- _Supplied material_:

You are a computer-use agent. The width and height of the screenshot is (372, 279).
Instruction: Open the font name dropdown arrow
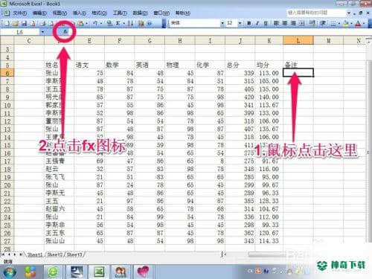click(x=222, y=23)
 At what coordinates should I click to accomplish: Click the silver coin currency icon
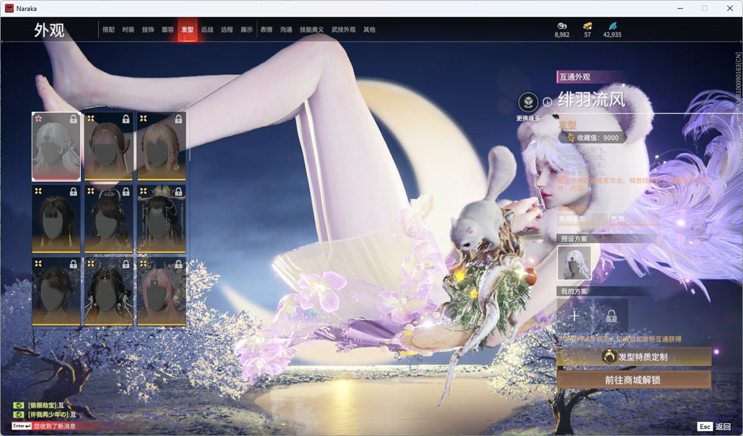pyautogui.click(x=562, y=26)
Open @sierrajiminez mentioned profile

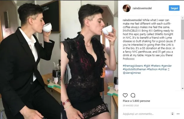[x=132, y=73]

- _About this exercise_:
Starting at the line that holds "At what coordinates", reproduce each line through the last one of the listing, and nothing more; the pictures stay out.

- _Written response_:
 At what coordinates should I click to accomplish: Click the silver coin currency icon
pyautogui.click(x=562, y=26)
Open @sierrajiminez mentioned profile

[x=132, y=73]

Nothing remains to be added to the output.